Application allowed in part




(Page 2)

Representation:


Counsel:


    First Plaintiffs : Mr P Redding
    Second Plaintiff : Mr P Redding
    Defendant : Mr J D Allanson


Solicitors:

    First Plaintiffs : Williams & Hughes
    Second Plaintiff : Williams & Hughes
    Defendant : Australian Government Solicitor


Case(s) referred to in judgment(s):

Chappel v Hart (1998) 195 CLR 232

Case(s) also cited:



Adelaide Chemical & Fertilizer v Carlyle (1940) 64 CLR 514
Bennett v Minister of Community Welfare (1992) 176 CLR 408
Dominion Natural Gas Co v Collins [1909] AC 640
Gould v Vaggelas (1984) 157 CLR 215
March v E & M Stramare (1991) 171 CLR 506
Medlin v SGIC (1995) 182 CLR 1
Re Vandervell's Trust (No. 2): White v Vandervell Trustees Ltd (1974) Ch 269

(Page 3)

1 MASTER BREDMEYER: This is an application by the defendant to strike out the plaintiffs' statement of claim as not disclosing a reasonable cause of action, or to strike out parts of it as embarrassing.

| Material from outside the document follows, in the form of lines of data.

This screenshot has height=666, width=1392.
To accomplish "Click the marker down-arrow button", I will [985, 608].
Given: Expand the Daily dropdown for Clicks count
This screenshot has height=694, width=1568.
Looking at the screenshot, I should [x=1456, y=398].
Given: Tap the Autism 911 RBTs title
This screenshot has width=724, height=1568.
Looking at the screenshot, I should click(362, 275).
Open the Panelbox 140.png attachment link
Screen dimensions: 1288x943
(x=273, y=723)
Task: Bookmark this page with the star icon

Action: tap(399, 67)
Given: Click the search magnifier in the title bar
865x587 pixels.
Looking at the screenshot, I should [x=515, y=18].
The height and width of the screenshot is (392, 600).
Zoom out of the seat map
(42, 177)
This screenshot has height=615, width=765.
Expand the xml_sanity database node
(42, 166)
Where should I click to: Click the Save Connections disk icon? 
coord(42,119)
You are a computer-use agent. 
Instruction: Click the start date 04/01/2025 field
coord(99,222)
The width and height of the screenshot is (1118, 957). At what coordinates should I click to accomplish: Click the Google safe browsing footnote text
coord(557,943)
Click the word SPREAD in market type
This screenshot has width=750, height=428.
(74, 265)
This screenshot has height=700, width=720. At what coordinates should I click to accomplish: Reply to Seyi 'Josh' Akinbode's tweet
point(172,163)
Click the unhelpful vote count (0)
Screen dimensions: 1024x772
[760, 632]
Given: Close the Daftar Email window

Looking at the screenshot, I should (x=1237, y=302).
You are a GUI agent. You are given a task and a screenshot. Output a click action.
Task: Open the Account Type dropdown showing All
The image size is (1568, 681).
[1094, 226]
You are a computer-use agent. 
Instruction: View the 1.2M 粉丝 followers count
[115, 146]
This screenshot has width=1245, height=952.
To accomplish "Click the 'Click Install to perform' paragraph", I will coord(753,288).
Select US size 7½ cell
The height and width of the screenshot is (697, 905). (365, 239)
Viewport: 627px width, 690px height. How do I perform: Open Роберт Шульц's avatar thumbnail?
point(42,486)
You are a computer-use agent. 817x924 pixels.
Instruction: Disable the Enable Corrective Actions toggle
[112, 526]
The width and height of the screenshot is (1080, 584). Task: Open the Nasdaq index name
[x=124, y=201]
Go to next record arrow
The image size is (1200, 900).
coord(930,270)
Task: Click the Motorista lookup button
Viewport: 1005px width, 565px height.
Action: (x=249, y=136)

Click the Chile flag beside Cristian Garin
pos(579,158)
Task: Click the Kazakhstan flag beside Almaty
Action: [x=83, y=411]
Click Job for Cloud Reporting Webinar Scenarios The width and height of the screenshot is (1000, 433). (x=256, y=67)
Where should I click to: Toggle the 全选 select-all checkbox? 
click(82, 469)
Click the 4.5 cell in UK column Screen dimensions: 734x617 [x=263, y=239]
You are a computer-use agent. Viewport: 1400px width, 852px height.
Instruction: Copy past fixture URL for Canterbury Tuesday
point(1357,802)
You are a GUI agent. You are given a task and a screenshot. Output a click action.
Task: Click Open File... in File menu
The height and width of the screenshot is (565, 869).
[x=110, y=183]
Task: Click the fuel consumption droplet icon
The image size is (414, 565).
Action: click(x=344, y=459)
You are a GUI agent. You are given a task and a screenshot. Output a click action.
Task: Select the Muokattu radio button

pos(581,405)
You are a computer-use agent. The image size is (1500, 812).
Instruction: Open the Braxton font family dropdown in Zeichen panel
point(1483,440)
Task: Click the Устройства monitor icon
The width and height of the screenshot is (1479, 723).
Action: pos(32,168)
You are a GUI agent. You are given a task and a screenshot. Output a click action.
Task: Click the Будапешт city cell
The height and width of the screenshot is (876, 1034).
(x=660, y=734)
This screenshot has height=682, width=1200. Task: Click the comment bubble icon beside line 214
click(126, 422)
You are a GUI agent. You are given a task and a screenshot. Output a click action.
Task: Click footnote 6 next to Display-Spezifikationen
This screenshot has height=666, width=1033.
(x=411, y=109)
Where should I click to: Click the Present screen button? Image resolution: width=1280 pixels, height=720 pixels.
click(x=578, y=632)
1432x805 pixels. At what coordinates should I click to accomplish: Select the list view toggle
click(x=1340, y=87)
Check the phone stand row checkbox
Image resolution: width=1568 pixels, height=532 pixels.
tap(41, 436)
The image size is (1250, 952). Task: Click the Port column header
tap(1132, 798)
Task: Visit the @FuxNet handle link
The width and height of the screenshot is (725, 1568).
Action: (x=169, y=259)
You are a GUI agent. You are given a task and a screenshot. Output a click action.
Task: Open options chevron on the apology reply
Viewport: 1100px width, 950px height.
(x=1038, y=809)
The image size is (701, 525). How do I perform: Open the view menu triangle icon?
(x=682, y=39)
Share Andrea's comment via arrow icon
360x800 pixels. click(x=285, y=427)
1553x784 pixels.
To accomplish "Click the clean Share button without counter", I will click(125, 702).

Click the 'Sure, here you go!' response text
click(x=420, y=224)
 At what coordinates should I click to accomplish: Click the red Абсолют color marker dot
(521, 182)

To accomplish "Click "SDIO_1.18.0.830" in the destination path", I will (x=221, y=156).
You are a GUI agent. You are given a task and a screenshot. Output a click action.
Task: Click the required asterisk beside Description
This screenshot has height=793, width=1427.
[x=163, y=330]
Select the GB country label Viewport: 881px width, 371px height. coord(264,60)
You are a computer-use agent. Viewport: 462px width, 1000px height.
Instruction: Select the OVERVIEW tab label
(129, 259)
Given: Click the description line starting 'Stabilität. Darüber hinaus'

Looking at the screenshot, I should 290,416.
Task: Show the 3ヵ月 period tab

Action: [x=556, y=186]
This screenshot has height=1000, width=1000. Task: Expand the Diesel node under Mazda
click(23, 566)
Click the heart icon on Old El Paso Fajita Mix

2 The statement of claim, in summary, pleads that aluminium powder and magnesium powder are dangerous goods within the meaning of the Explosives & Dangerous Goods Act 1961 (WA) (the Act). A Major Mewburn purchased a quantity of both from the Army in early 1995. The goods were located at Palmer Barracks, Guildford. After purchase he continued to store them at the barracks. In or about April or May 1995, he arranged to transport the powders in an Army vehicle and, with an Army driver, to the plaintiffs' shed at 158 Hardwicke Road, Millendon. The goods were transported in unmarked cartons, which is contrary to the provisions of the Act.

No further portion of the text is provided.